-- Exercise --
Write out every line of the listing below exactly as it stands.

-- Data records --
■ ■ ■ ■
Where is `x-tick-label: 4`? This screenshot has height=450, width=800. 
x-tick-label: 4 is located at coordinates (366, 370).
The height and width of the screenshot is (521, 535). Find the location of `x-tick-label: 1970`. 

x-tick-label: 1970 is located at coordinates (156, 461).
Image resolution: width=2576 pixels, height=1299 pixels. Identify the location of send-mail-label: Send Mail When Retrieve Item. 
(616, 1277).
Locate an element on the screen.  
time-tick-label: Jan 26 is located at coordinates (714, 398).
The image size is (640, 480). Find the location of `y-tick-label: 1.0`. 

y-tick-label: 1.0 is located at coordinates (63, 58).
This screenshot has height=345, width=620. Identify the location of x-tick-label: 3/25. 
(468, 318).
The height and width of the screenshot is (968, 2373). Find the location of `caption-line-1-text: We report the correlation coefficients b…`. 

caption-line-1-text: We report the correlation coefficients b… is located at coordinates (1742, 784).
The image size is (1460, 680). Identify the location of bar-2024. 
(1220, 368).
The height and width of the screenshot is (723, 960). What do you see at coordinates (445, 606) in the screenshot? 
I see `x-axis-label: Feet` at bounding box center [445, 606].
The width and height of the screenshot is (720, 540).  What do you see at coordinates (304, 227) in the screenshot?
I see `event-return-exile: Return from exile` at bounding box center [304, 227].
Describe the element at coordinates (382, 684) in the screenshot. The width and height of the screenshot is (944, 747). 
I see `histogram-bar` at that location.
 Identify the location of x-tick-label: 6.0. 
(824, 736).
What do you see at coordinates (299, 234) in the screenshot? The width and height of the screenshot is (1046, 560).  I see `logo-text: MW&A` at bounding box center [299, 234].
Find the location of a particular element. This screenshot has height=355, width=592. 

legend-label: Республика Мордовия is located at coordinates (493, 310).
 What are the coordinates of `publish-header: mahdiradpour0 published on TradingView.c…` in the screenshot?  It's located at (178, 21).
■ ■ ■ ■
-- Problem solution --
Where is `x-tick-label: 4`? This screenshot has height=450, width=800. 
x-tick-label: 4 is located at coordinates (366, 370).
The height and width of the screenshot is (521, 535). Find the location of `x-tick-label: 1970`. 

x-tick-label: 1970 is located at coordinates (156, 461).
Image resolution: width=2576 pixels, height=1299 pixels. Identify the location of send-mail-label: Send Mail When Retrieve Item. 
(616, 1277).
Locate an element on the screen.  
time-tick-label: Jan 26 is located at coordinates (714, 398).
The image size is (640, 480). Find the location of `y-tick-label: 1.0`. 

y-tick-label: 1.0 is located at coordinates (63, 58).
This screenshot has height=345, width=620. Identify the location of x-tick-label: 3/25. 
(468, 318).
The height and width of the screenshot is (968, 2373). Find the location of `caption-line-1-text: We report the correlation coefficients b…`. 

caption-line-1-text: We report the correlation coefficients b… is located at coordinates (1742, 784).
The image size is (1460, 680). Identify the location of bar-2024. 
(1220, 368).
The height and width of the screenshot is (723, 960). What do you see at coordinates (445, 606) in the screenshot? 
I see `x-axis-label: Feet` at bounding box center [445, 606].
The width and height of the screenshot is (720, 540).  What do you see at coordinates (304, 227) in the screenshot?
I see `event-return-exile: Return from exile` at bounding box center [304, 227].
Describe the element at coordinates (382, 684) in the screenshot. The width and height of the screenshot is (944, 747). 
I see `histogram-bar` at that location.
 Identify the location of x-tick-label: 6.0. 
(824, 736).
What do you see at coordinates (299, 234) in the screenshot? The width and height of the screenshot is (1046, 560).  I see `logo-text: MW&A` at bounding box center [299, 234].
Find the location of a particular element. This screenshot has height=355, width=592. 

legend-label: Республика Мордовия is located at coordinates (493, 310).
 What are the coordinates of `publish-header: mahdiradpour0 published on TradingView.c…` in the screenshot?  It's located at (178, 21).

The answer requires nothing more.